Tip it out of the bowl and knead the dough for a few minutes till it becomes stretchy and smooth. You don't want the dough to be sticking to the kneading surface, so sprinkle more flour as needed. Return the ball to the bowl and cover it with a moist towel. Let it rest for about 30 minutes.


Time to chopro!


(Chopro: I am told this is a Gujarati word. This step will create the all-important puffiness in the rotis. I have a photo step-by-step of how to do this below, but essentially you want to roll out the dough, slather it in oil, fold it up and then re-roll it out before cooking.)

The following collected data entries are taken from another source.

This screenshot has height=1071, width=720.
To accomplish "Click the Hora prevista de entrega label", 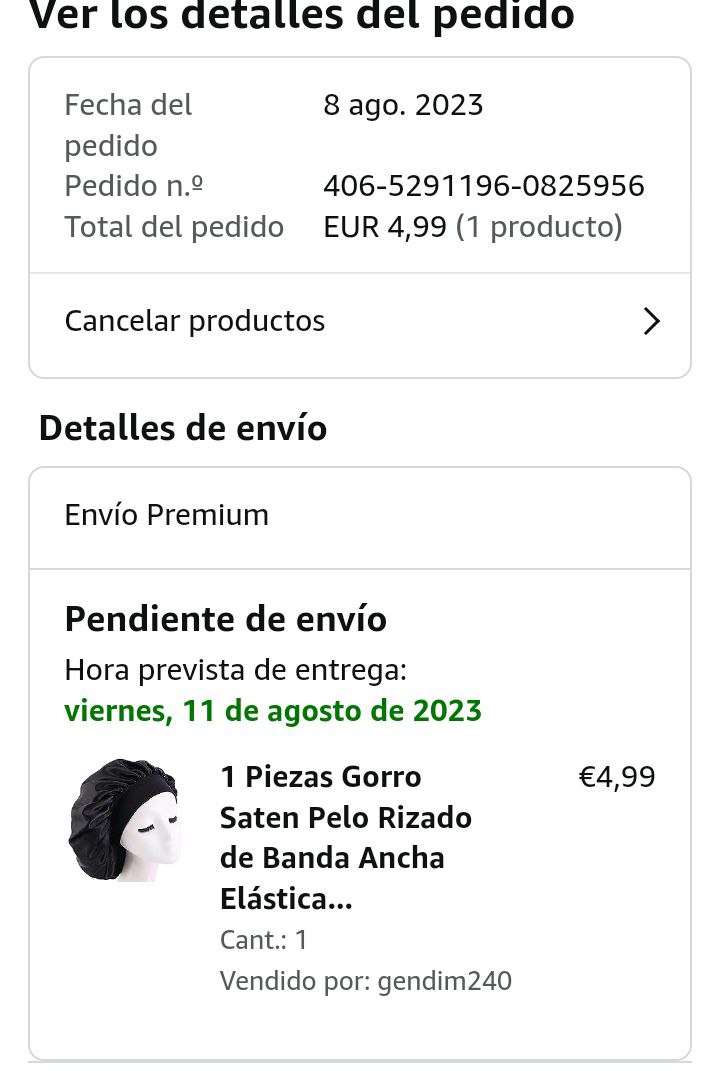I will tap(236, 670).
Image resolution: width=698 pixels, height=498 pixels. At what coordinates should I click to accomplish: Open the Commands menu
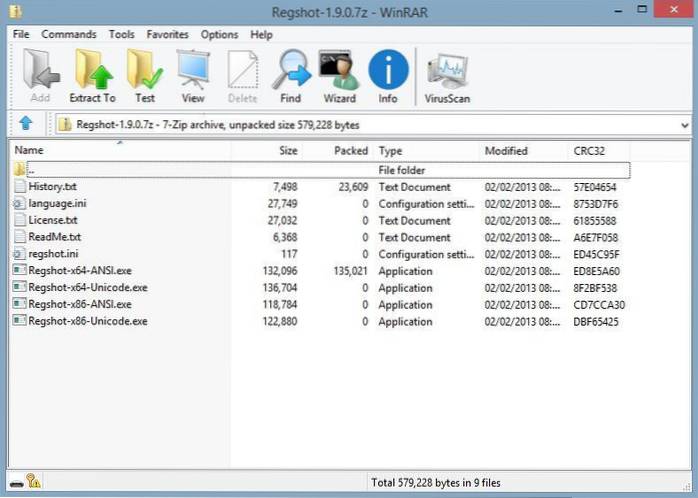(69, 34)
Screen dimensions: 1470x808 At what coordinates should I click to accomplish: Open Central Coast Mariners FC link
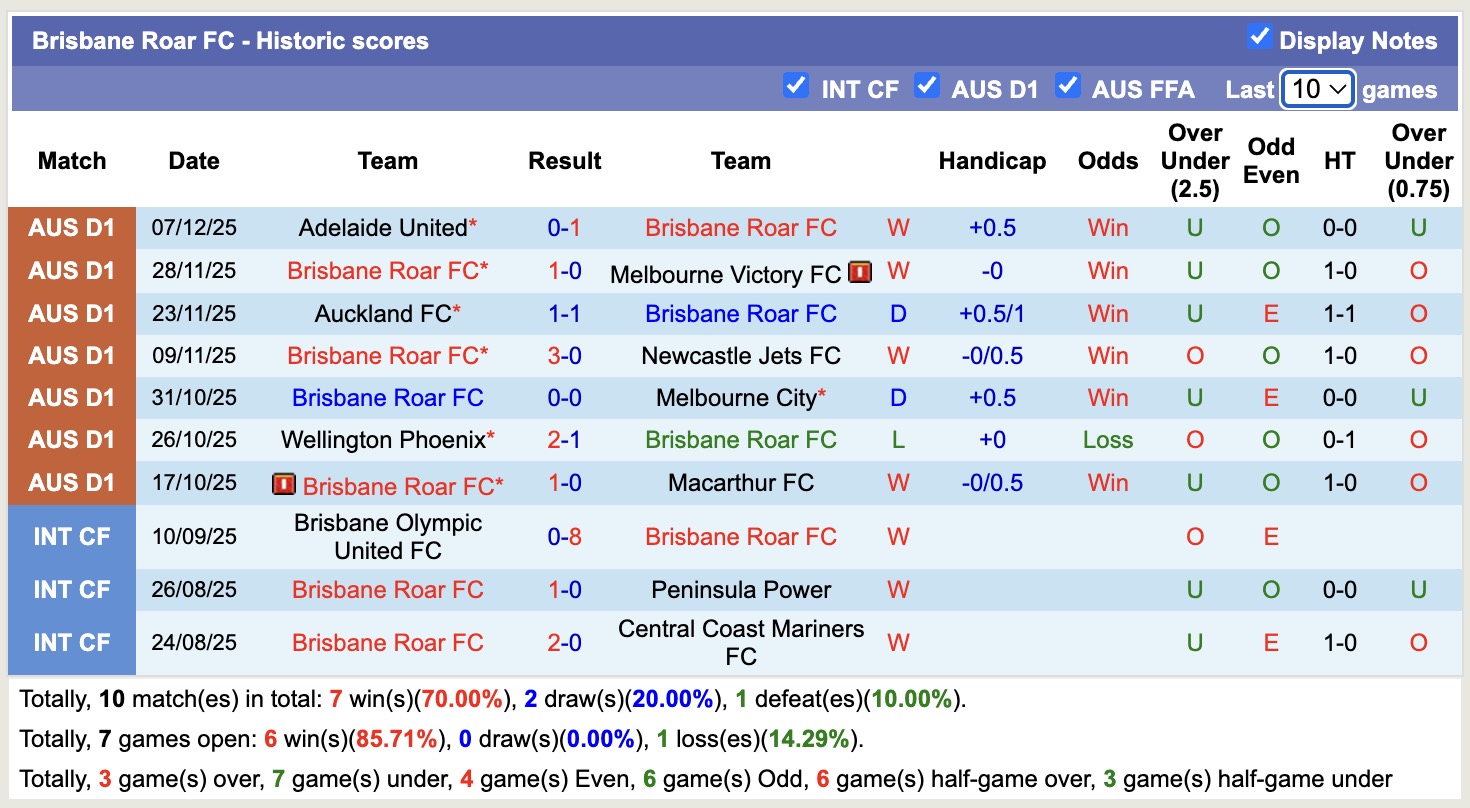(x=740, y=641)
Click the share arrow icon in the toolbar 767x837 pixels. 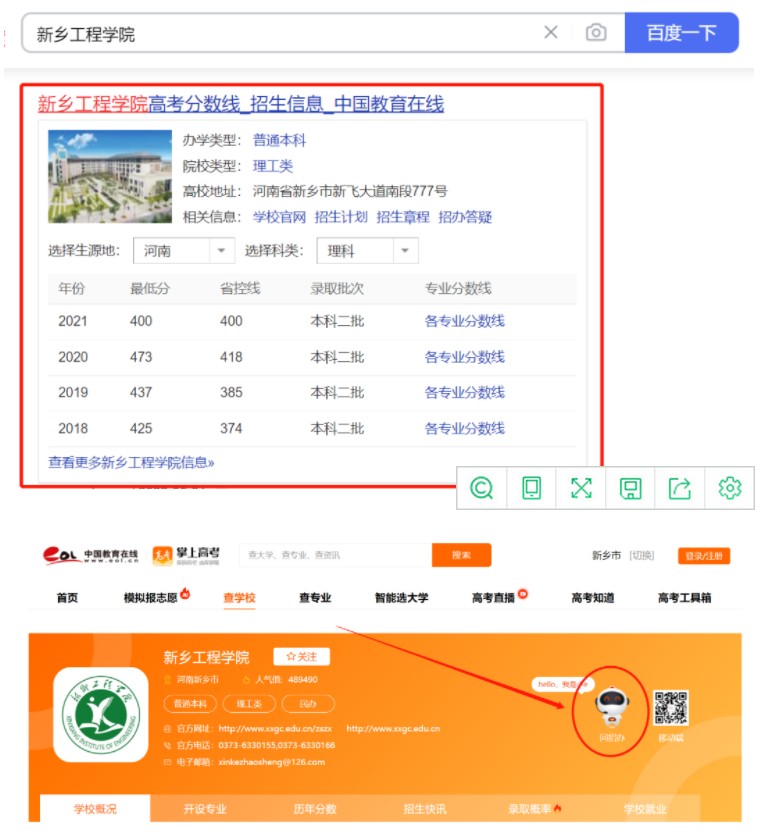tap(680, 488)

Tip the ball out onto a lightly floured surface and split it into 12 roughly equal balls:


Roll out a ball till it is about 1mm in thickness. Then using a brush or your fingers, slather on some sunflower oil (or ghee, which is clarified butter, if you're feeling posh) in a thin layer on the roti:


Time to fold. Fold down the top half of the circle and fold up the bottom half to achieve a rectangle; they will overlap. Then make a square by folding each side towards the center:


Next, the final roll. Sometimes I try and squish the squares into a little more of a round shape so the rotis are less square but that's completely down to personal preference. My mom's rotis are always square. There will be air bubbles and pockets, and that is exactly what you want. Roll them all out and stack them between some wax paper so they don't stick together.

Don't judge my wonky rotis. I'm not a desi mom.

Heat a non-stick pan on high heat and put a tiny speck of oil in the pan. When the pan is very hot, carefully place the roti down. In about 15-20 seconds, you should start seeing bubbles growing. Press the air out with a spatula and then flip the roti when the underside starts to brown. Cook the other side for another 15-30 seconds. Remember, faster cooking and higher heat means soft rotis. If you let them sit on the pan for longer, they will lose their moisture and get brittle.


Eat immediately, but if you do to wait, keep them warm in a handmade roti warmer made by my Mom! (Buy a custom one here, or a pre-made one from Etsy here).


Tips and Tricks

After making and kneading the dough, let it rest for about 30 minutes to let the gluten relax. It makes the dough easier to roll and the finished rotis are soft and fluffy.

The non-stick pan should be VERY hot. The key to achieving soft rotis is a high heat and very fast cooking time. The longer they are on the heat, the more brittle they become.


To keep the rotis super soft, Mom likes to dab some butter (or oil or ghee) between each roti in the stack. Optional but luxe.